Knowing that I have Generalized Anxiety Disorder has helped me realize that not all my issues are spiritual issues. I’m starting to learn and figure out where my issues are mental health related, and where there is a spiritual issue. Any resources on this, or if anyone has done any specialized study in this area, it would be great if you can share it (or someone else can).
Unknown
December 14, 2017 at 11:39 AM
I suffer from this a lot…..and sometimes I even feel so aloof from people it seems like I am from another planet…and some also misjudge social anxiety as arrogance, its sad but its true…But then I get this weird feeling that nobody can understand me, nobody can relate to me …But you know what happens sometimes, I get this strong feeling that Allah knows, He knows how empty and weak I feel sometimes and strangely also it sometimes brings sincerity in prayer when I pray alone, crying and telling Him everything.
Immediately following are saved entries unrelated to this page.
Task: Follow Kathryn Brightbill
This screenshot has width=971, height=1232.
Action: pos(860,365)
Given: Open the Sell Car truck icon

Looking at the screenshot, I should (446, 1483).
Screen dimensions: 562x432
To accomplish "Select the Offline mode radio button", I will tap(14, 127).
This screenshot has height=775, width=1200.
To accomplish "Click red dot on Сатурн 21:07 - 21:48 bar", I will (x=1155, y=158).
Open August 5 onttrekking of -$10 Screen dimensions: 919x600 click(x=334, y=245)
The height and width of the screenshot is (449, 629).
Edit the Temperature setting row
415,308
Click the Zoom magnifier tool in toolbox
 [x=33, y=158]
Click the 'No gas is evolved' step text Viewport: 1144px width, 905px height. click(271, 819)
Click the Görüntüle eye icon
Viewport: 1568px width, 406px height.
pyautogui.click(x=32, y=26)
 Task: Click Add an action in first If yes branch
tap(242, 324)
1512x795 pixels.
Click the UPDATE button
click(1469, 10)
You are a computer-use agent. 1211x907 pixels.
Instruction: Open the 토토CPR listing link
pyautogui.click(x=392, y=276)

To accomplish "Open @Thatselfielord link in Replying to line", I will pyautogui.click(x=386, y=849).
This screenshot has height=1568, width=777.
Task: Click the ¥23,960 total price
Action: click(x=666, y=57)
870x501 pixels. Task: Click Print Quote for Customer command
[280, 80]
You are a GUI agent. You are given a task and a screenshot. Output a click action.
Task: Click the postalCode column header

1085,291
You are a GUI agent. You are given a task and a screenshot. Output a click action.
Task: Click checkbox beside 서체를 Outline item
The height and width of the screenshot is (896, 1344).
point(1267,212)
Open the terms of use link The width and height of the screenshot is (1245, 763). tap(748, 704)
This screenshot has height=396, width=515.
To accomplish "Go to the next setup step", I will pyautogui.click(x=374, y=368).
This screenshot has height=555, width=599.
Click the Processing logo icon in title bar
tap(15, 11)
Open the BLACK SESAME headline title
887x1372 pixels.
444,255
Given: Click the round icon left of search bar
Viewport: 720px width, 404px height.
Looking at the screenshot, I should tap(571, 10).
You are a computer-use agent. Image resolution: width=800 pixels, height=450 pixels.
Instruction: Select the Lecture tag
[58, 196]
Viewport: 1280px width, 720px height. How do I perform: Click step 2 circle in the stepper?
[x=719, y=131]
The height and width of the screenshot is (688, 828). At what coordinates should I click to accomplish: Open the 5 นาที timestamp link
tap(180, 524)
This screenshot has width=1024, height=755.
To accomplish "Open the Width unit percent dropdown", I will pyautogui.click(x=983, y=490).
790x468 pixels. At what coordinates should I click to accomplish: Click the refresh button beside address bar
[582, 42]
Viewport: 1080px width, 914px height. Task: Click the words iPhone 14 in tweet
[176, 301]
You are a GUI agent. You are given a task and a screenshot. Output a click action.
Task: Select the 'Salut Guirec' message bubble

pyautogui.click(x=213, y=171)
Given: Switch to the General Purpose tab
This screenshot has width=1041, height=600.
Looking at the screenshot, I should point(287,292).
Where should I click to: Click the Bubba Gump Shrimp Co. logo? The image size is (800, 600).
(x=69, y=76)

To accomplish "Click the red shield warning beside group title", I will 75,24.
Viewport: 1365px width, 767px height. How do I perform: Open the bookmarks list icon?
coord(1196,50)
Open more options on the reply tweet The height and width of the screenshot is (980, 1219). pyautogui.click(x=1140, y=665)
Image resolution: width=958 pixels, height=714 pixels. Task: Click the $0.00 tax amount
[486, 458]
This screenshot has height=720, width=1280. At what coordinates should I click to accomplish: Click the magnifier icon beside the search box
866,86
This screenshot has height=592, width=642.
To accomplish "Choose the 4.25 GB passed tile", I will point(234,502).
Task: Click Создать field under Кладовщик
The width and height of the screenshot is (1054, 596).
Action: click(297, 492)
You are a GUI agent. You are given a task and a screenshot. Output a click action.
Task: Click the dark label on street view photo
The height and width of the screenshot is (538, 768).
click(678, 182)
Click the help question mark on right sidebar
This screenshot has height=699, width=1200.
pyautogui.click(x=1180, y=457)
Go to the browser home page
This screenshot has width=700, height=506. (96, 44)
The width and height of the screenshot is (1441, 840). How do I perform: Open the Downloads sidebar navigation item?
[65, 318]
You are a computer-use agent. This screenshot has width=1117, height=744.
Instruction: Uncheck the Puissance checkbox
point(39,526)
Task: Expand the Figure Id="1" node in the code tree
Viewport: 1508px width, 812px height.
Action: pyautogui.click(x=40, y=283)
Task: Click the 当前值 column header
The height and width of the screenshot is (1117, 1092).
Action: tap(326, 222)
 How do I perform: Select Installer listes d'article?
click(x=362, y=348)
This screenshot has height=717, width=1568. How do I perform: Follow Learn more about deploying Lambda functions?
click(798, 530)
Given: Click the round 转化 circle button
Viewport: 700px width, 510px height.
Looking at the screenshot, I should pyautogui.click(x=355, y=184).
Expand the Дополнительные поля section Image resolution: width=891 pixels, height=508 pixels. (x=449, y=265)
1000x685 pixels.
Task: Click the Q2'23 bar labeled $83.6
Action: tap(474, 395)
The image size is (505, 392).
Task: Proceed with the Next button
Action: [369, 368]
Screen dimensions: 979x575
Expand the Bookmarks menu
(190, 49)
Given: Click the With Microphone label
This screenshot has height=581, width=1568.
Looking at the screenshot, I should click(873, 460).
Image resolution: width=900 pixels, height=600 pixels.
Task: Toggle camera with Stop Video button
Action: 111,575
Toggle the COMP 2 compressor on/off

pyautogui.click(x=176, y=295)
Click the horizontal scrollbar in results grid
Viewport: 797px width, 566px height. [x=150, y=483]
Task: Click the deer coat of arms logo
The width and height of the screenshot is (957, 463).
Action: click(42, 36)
I am saying this, because I want to stress on point that it can be turned into something positive also…I would end with this. “The greatest strength of vulnerable people is that they leave everything up to Allah”. Quote said by me :)
Ahmed
December 18, 2017 at 3:12 PM
When I first started learning about tazkiyyah (i.e. topics regarding ikhlaas, riya, softening the heart, etc.), I went really hard on myself not knowing that I have had an anxiety disorder for most of my life. This led to a lot of self inflicted emotional pain in the form of self-hate, self-shaming, and guilt.
Knowing that I have Generalized Anxiety Disorder has helped me realize that not all my issues are spiritual issues. I’m starting to learn and figure out where my issues are mental health related, and where there is a spiritual issue. Any resources on this, or if anyone has done any specialized study in this area, it would be great if you can share it (or someone else can).
JazakAllah Khair for this post.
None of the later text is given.